Extrait source.
▬▬▬▬▬▬▬▬▬▬

Collectivement, ces chaînes comptent des millions d’abonnés. La chaîne présentant le nourrisson échoué dans l’espace, par exemple, compte 1,6 million d’abonnés, tandis que « Super Cat League », une chaîne dépeignant des chats à l’apparence humaine engagés dans des affaires et même démembrant un aigle, a recueilli 3,9 millions d’abonnés. D’autres chaînes figurant sur la liste des plus rapides à croître incluent « Cuentos Facinantes » avec 4,8 millions d’abonnés, « MIRANHAINSANO » avec 4,9 millions, « AmyyRoblox » avec 2,4 millions et « Starway » avec 2,8 millions. Une chaîne, « বজল মিয়া 767k », qui avait attiré 2 millions d’abonnés, a depuis été fermée.

Une grande partie de ce contenu relève du terme générique « slop d’IA », caractérisé par sa basse qualité, sa nature produite en masse et son esthétique souvent surréaliste, étrange ou grotesque. Bien que certaines de ces vidéos présentent des intrigues rudimentaires, suggérant la sophistication évolutive des récits générés par l’IA, leur principale caractéristique reste leur origine artificielle et souvent absurde.

▬▬▬▬▬▬▬▬▬▬

Tâche à réaliser. Relevez chaque chaîne que l'extrait source désigne par son nom, avec le nombre d'abonnés indiqué pour elle. Les enregistrements qui suivent sont tirés d'une autre source.

▬▬▬▬▬▬▬▬▬▬

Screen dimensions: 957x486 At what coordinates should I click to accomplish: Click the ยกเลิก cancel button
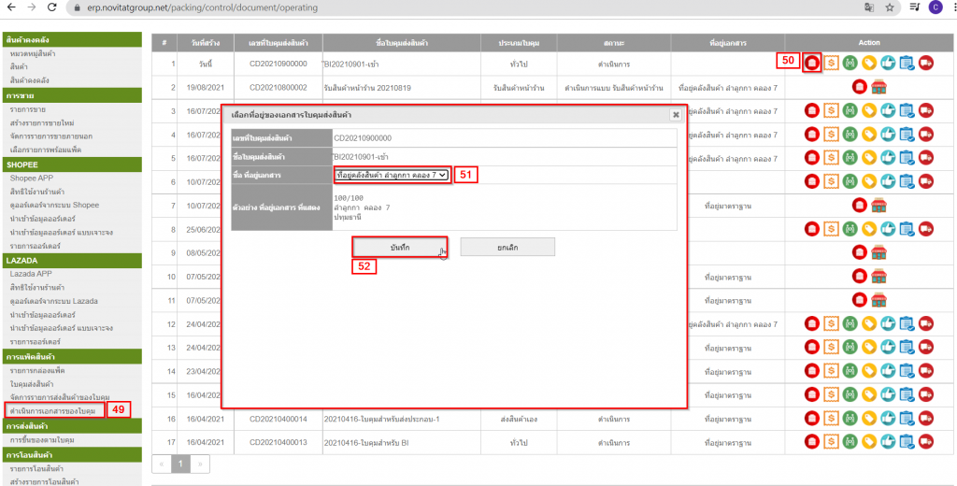507,247
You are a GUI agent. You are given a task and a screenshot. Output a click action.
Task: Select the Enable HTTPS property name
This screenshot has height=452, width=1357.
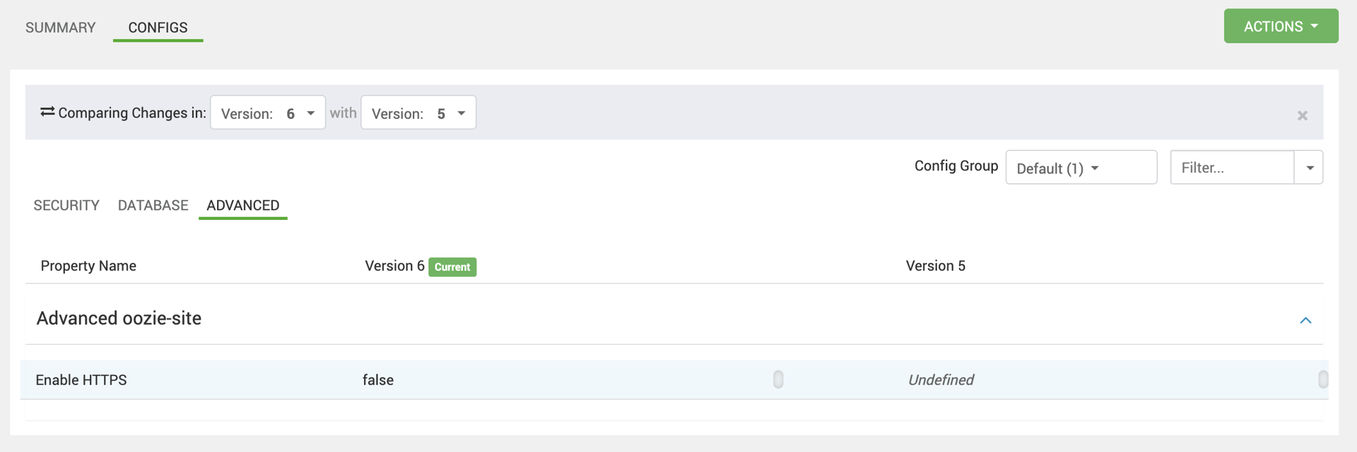click(81, 380)
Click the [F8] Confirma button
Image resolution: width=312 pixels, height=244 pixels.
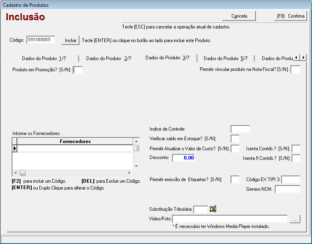(x=290, y=16)
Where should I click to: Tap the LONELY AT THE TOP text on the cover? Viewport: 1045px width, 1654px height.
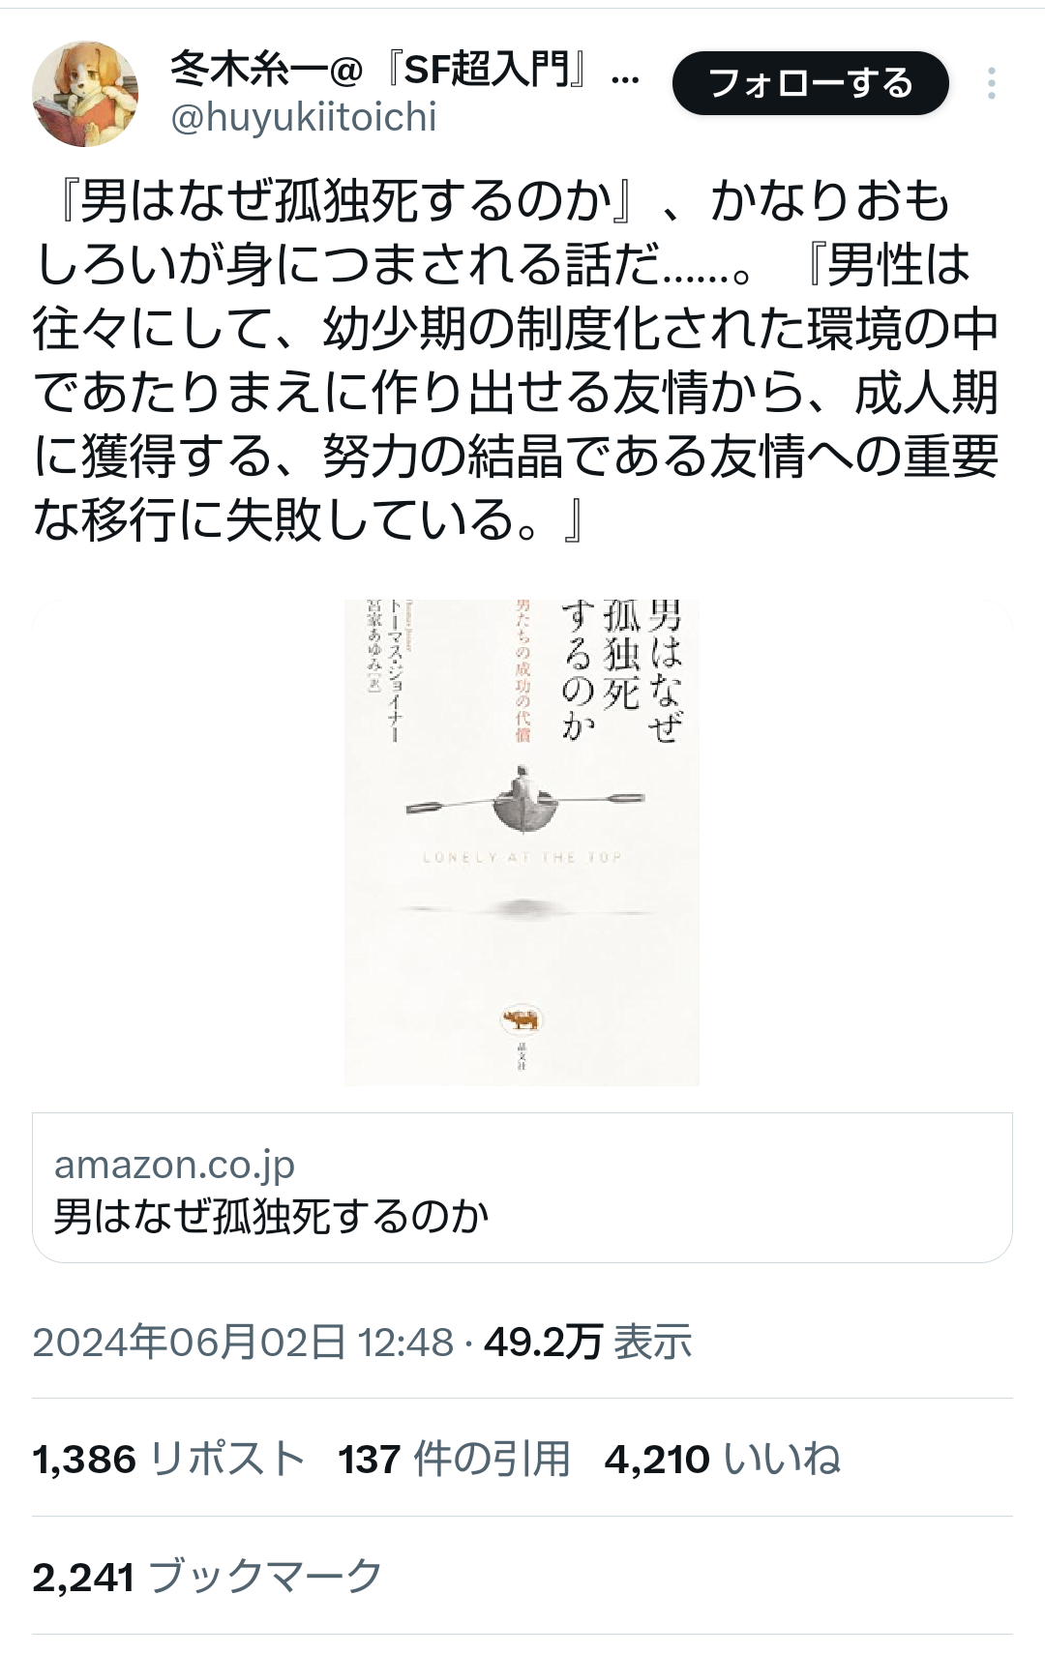point(523,857)
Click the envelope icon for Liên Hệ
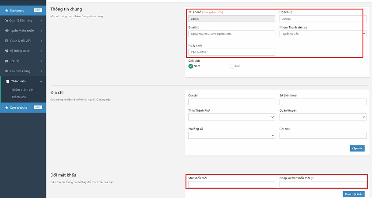This screenshot has width=372, height=198. pos(6,61)
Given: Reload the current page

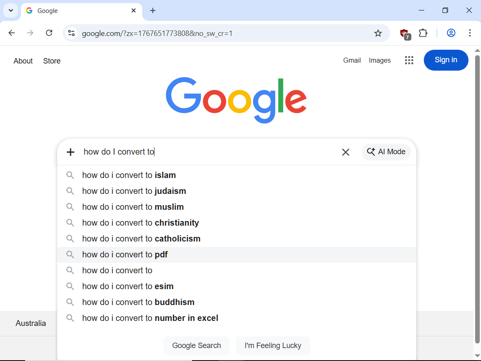Looking at the screenshot, I should point(49,33).
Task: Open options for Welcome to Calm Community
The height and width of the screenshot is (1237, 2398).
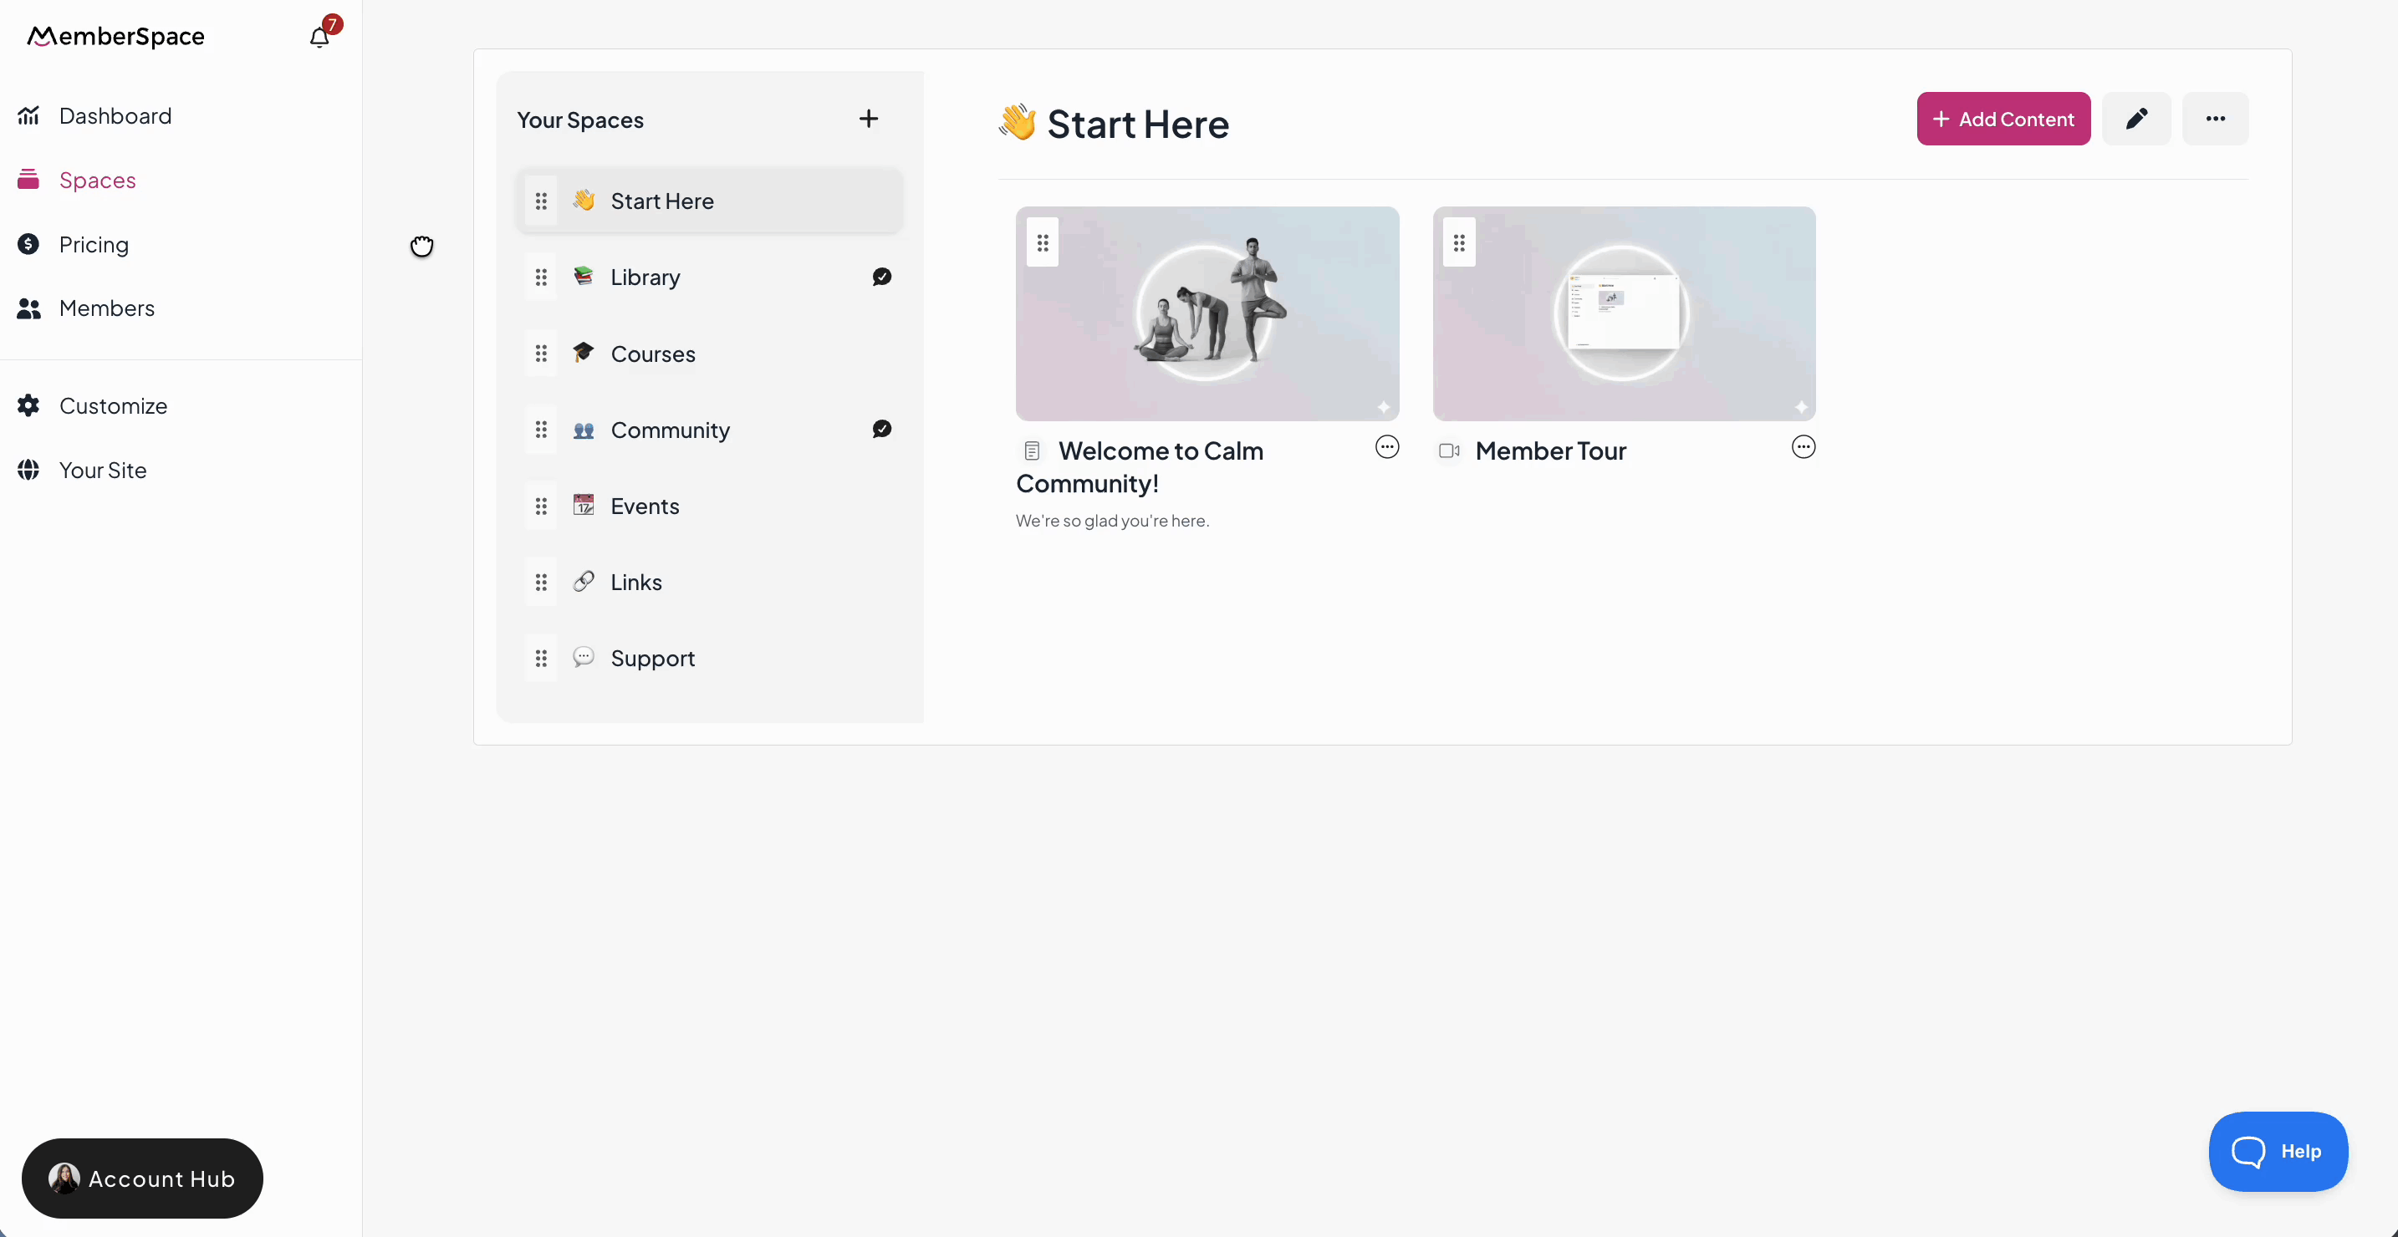Action: [1386, 448]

▬▬▬▬▬▬▬▬▬▬

Réponse.
- « Super Cat League » : 3,9 millions d'abonnés
- « Cuentos Facinantes » : 4,8 millions d'abonnés
- « MIRANHAINSANO » : 4,9 millions d'abonnés
- « AmyyRoblox » : 2,4 millions d'abonnés
- « Starway » : 2,8 millions d'abonnés
- « বজল মিয়া 767k » : 2 millions d'abonnés